Lagi, penolakan tersirat dari Ayah membuatku meremas tangan Tama kuat-kuat. Entah bagaimana ia bisa setenang ini.

"Tanpa mengurangi rasa hormat saya, Om... buat saya, lamanya waktu pacaran bukan jaminan sebuah pernikahan akan langgeng atau nggak. Buat saya, saat pasangan sudah punya tujuan untuk menjalani hidup ini sama-sama, niat baik ini tidak perlu ditunda. Toh saya melamar Sheila bukan tanpa pertimbangan... dengan pekerjaan saat ini, secara ekonomi saya siap untuk menjadi kepala keluarga, dan memberikan hidup yang layak untuk Sheila, paling tidak sama dengan standar hidup kami saat ini...," tutur Tama dengan sabar. Jujur saja aku mati-matian menahan air mata ini supaya tidak tumpah di depan semua orang.

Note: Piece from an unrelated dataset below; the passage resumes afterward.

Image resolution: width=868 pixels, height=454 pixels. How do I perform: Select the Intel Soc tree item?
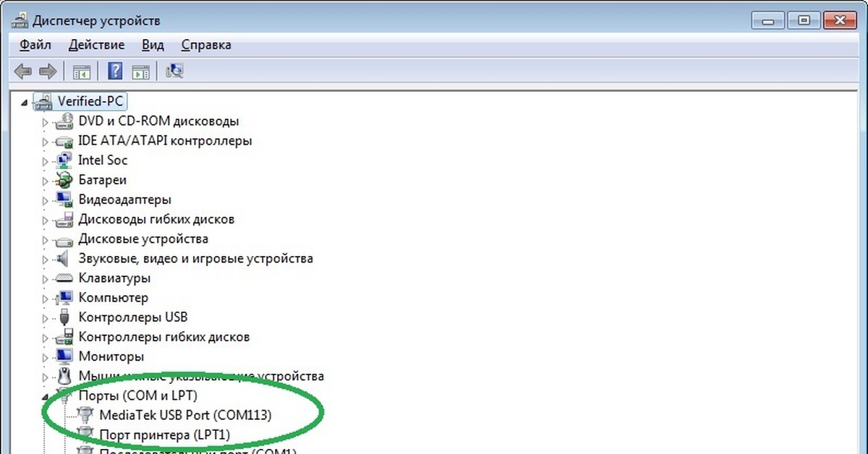(x=103, y=160)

"Yah... kalau ini bisa bikin Ayah lebih tenang, aku udah ngelamar Lola...," ujar Mas Rio sambil mengangkat jari manis Mbak Lola yang sudah dilingkari cincin. Ayah dan Bunda saling bertatapan dengan ekspresi terkejut, "tapi... nikahnya nanti dulu ya... pertengahan tahun ini Lola berangkat ke London buat S2, biarin Lola fokus dulu sama studinya... habis itu baru giliran kami yang nikah..., apa sih yang bikin berat buat Ayah?"

Seisi ruangan terdiam sesaat mendengar pertanyaan Mas Rio. Satu menit, dua menit, Bunda menghela nafas lalu memecah keheningan, "Ayah takut kehilangan Sheila ya?"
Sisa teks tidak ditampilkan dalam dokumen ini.